--- Passage given ---

Data Management – A Historical Perspective
It is always interesting to predict the future of technology and data in different ways and from different perspectives to make good decisions. We will therefore define here and present solutions on how Chain-Sys Products and Solutions can fit into an organization’s roadmap. But then prediction is a risky proposition! The best I would try to do is to trace the history of data, applications, and technology over the years since 1959, the year I was born. And I truly believe reading history is the best way to understand the present and predict the future to some extent.
Computers were built using vacuum tubes serving as switches in the fifties and occupied huge rooms, and cooling the heat from the tubes was a great engineering effort. You would have heard stories of how algorithms were run on such computers to crack the code used by the German Army during the second world war. You would have come across Turing Machines, named after Alan Turing, in your fundamentals of computer science courses. So, in the beginning, computers were used to perform computations and repetitive iterations to arrive at answers. Now we use computers to talk, store photos, do video conferences, play games, etc., activities that are far trivial for the wonders that a computer can actually perform.

---

= Requirement 1 =
Arrange the records from the line containing "The width and height of the screenshot is (634, 480)." through the line containing "click(328, 218)", both lines included, as a two-column CSV with the columns instruction and response. Give one row for each record, placing its text and its answer each in a single quoted field and replacing any line breaks with spaces.

--- Excerpted records ---

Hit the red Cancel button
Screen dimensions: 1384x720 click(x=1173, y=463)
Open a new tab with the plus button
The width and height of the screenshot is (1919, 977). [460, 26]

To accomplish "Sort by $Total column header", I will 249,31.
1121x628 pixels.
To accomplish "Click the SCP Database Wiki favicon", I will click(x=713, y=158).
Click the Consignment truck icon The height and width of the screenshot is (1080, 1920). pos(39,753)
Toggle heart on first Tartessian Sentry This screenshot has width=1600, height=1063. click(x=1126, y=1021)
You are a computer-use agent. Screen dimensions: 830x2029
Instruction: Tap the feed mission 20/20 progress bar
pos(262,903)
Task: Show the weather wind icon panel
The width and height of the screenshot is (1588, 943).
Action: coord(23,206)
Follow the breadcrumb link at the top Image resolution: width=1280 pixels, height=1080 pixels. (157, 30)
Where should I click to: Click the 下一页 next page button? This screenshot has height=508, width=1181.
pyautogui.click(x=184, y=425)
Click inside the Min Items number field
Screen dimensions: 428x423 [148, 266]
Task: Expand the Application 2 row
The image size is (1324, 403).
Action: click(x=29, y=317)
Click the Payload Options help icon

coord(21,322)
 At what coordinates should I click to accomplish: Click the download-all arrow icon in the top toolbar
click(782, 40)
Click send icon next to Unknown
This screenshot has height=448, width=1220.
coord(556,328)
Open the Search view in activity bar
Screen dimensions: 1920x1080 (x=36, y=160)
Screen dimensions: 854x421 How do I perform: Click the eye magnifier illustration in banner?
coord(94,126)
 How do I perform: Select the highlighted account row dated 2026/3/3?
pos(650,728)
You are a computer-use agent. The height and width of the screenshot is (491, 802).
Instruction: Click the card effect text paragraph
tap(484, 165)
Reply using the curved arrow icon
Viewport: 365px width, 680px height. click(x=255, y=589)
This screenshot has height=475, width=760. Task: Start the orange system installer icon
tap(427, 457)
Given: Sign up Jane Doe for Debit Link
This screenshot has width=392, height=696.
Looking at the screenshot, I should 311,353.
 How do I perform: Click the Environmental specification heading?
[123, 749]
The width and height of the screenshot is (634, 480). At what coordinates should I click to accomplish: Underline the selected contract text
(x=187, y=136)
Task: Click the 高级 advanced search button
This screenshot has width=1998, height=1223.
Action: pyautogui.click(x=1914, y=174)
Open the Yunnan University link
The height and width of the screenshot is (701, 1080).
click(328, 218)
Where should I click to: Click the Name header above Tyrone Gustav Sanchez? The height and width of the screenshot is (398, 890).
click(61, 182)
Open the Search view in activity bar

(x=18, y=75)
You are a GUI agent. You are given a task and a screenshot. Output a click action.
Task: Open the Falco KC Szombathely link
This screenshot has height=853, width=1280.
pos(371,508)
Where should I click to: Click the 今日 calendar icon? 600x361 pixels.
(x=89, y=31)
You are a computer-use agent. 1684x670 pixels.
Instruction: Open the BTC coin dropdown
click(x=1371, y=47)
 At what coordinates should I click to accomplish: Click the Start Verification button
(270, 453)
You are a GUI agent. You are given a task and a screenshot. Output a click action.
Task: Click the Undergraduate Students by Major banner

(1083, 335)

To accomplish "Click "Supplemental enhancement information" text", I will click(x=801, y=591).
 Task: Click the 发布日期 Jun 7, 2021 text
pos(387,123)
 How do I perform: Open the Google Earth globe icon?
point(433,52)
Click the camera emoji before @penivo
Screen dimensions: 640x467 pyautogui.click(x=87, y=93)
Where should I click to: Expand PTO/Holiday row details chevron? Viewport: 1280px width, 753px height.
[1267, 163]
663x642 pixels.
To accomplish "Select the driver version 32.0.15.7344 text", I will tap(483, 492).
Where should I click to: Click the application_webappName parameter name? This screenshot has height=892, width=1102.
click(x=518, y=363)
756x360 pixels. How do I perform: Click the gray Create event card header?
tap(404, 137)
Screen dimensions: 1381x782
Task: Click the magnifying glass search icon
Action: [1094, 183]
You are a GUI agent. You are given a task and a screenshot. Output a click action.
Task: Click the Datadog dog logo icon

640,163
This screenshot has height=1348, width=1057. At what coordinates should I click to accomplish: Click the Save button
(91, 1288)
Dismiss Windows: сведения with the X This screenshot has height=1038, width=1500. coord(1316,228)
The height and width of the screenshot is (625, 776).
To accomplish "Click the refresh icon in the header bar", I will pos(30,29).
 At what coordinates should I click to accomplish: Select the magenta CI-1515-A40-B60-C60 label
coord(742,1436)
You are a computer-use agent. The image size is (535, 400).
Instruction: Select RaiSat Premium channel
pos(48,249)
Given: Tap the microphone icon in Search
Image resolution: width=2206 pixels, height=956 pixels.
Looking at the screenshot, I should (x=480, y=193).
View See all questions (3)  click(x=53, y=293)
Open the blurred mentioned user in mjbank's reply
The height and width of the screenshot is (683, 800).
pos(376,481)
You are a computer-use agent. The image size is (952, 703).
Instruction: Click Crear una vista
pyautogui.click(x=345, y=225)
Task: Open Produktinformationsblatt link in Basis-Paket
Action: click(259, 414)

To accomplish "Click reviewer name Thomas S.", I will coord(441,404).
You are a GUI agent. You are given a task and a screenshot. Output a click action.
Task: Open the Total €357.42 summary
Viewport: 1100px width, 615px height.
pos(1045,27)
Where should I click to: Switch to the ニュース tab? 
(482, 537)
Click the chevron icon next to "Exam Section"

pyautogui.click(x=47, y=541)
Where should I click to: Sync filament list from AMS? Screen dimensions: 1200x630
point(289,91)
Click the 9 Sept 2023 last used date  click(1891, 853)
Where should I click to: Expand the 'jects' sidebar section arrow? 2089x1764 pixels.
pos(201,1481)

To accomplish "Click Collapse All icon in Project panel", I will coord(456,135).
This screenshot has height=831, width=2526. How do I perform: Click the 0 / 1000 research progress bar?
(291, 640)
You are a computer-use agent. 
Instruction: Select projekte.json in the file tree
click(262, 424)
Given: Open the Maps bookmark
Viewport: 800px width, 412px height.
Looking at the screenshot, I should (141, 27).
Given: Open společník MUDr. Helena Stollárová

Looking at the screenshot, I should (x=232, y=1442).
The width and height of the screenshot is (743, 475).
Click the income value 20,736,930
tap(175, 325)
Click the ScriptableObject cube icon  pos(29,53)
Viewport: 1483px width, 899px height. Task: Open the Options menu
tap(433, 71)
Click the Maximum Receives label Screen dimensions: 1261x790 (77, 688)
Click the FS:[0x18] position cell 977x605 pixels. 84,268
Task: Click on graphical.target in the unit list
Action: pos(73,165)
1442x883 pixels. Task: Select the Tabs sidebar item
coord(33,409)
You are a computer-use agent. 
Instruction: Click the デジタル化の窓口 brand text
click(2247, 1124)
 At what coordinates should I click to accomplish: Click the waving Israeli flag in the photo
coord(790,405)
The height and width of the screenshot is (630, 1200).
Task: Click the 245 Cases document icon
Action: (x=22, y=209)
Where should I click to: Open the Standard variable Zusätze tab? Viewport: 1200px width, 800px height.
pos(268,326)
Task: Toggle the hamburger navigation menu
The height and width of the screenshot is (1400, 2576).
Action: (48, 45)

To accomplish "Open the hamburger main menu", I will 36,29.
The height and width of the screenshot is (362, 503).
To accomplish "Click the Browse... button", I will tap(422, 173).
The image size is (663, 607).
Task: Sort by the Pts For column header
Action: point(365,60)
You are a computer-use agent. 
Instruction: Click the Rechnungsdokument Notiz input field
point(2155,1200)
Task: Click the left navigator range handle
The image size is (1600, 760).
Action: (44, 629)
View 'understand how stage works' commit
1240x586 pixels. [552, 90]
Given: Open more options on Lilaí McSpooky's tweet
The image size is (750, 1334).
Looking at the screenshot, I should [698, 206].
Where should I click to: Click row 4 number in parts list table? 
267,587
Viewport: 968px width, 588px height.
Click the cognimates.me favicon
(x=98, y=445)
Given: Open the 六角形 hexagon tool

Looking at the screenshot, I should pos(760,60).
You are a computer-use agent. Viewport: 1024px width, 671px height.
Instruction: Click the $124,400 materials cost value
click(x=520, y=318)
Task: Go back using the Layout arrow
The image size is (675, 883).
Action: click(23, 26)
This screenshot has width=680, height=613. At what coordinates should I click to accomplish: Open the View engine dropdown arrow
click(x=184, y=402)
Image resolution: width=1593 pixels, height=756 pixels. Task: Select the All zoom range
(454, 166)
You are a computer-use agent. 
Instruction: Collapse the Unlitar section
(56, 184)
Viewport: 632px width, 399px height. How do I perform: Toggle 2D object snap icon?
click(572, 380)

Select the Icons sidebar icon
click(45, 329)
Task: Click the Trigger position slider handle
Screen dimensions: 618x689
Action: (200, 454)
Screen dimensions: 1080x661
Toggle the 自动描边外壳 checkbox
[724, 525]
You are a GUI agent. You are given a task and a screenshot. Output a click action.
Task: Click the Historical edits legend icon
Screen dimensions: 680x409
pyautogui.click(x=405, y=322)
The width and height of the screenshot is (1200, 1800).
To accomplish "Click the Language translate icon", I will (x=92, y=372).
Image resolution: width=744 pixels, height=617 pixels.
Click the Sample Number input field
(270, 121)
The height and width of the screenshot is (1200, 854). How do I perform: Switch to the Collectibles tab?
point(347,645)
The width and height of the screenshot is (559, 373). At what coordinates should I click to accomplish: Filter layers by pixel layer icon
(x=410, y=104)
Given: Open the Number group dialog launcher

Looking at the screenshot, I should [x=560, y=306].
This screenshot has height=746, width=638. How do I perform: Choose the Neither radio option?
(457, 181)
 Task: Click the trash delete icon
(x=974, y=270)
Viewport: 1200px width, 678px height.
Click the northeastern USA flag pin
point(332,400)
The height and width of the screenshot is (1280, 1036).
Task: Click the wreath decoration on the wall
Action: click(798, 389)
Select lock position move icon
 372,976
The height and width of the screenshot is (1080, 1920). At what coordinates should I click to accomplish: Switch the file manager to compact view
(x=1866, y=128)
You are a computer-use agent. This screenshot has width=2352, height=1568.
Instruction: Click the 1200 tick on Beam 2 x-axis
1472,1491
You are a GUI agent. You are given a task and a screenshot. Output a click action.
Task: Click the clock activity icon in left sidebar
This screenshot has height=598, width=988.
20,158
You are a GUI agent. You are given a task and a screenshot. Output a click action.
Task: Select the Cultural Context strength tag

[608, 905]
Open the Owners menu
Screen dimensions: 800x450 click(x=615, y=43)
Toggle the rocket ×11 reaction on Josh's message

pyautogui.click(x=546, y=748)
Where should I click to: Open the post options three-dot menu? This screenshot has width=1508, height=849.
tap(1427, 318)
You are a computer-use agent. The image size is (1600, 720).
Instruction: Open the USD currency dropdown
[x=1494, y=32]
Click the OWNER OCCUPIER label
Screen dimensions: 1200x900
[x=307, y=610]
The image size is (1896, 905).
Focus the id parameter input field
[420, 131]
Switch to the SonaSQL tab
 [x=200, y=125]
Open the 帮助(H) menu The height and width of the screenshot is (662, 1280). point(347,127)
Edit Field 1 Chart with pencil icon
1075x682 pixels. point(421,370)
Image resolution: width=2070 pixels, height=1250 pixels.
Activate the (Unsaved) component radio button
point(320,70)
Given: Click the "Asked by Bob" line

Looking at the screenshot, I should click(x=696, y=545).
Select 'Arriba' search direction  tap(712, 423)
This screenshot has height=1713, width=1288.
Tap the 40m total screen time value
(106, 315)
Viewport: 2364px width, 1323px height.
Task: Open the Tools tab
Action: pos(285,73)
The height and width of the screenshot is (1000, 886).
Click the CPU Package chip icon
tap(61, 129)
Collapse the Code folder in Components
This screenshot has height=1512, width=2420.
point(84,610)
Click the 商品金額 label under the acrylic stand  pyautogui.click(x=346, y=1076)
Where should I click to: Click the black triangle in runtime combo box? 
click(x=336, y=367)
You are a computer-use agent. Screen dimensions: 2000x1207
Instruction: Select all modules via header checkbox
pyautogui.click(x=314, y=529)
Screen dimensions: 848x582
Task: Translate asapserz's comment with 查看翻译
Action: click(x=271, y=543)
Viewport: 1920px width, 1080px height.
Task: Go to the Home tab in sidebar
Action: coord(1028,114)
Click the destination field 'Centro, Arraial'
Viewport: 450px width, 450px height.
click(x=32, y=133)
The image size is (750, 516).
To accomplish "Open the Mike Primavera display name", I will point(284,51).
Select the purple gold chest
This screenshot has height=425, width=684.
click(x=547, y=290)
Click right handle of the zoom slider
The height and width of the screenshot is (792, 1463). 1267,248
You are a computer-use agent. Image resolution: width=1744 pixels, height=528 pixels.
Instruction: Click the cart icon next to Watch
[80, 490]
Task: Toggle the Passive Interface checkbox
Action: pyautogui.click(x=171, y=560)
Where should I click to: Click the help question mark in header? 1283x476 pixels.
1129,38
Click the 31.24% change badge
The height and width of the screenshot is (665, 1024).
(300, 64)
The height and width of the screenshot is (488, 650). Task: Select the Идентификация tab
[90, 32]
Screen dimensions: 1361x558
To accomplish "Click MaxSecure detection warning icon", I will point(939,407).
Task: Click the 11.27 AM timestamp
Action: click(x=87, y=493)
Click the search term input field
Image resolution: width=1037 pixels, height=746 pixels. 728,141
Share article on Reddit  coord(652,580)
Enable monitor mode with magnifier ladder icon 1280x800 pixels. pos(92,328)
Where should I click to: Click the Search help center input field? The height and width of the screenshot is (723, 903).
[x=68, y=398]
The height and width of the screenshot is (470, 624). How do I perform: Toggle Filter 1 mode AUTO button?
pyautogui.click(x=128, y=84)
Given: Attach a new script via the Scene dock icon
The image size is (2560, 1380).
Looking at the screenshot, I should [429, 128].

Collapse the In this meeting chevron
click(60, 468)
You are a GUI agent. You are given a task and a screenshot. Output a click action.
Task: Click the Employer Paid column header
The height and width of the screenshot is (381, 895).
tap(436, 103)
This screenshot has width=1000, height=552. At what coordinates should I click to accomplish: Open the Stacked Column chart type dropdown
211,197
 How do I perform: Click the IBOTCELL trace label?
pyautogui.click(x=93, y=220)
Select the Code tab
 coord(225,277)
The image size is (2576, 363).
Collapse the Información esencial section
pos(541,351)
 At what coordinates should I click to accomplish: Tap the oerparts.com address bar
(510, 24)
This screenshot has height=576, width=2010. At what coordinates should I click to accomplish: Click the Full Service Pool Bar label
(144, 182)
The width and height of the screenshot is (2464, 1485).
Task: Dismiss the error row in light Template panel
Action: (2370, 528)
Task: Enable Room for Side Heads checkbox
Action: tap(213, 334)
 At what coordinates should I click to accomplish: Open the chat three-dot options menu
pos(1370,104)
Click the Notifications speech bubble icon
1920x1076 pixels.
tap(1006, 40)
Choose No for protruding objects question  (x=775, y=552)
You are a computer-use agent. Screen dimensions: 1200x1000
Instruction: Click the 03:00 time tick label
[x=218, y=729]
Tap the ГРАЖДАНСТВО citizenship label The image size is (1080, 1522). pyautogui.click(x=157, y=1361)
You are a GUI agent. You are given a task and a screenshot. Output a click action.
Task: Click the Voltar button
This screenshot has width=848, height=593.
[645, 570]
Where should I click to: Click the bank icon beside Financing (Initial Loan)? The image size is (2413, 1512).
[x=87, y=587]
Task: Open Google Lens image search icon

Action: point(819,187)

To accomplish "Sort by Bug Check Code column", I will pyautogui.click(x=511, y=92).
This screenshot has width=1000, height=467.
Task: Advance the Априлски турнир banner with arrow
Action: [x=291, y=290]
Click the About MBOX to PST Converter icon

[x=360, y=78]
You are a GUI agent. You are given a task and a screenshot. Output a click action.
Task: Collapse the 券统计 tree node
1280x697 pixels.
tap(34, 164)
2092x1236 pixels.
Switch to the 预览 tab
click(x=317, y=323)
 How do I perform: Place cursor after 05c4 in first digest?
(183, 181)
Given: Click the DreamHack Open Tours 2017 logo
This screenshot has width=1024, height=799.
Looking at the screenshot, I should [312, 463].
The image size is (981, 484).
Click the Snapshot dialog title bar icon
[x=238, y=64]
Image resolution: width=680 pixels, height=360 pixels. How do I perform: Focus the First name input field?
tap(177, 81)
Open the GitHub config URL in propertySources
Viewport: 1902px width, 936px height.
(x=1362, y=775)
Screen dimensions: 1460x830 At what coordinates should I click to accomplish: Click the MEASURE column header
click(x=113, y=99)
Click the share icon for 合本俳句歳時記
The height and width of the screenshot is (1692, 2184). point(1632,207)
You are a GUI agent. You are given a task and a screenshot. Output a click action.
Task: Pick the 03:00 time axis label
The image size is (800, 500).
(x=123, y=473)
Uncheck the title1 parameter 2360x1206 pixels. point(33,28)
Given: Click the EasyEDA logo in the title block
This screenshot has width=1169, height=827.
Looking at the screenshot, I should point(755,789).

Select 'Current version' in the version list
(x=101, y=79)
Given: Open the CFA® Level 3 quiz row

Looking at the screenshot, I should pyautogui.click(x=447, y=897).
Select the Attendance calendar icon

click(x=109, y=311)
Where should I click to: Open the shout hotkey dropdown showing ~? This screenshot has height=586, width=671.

---

= Requirement 2 =
List the activities that the passage on the history of data management says people now use computers for.

= Full solution 1 =
instruction,response
"The width and height of the screenshot is (634, 480). At what coordinates should I click to accomplish: Underline the selected contract text","(x=187, y=136)"
"Task: Click the 高级 advanced search button This screenshot has width=1998, height=1223.","Action: pyautogui.click(x=1914, y=174)"
"Open the Yunnan University link The height and width of the screenshot is (701, 1080).","click(328, 218)"

= Full solution 2 =
- talk
- store photos
- do video conferences
- play games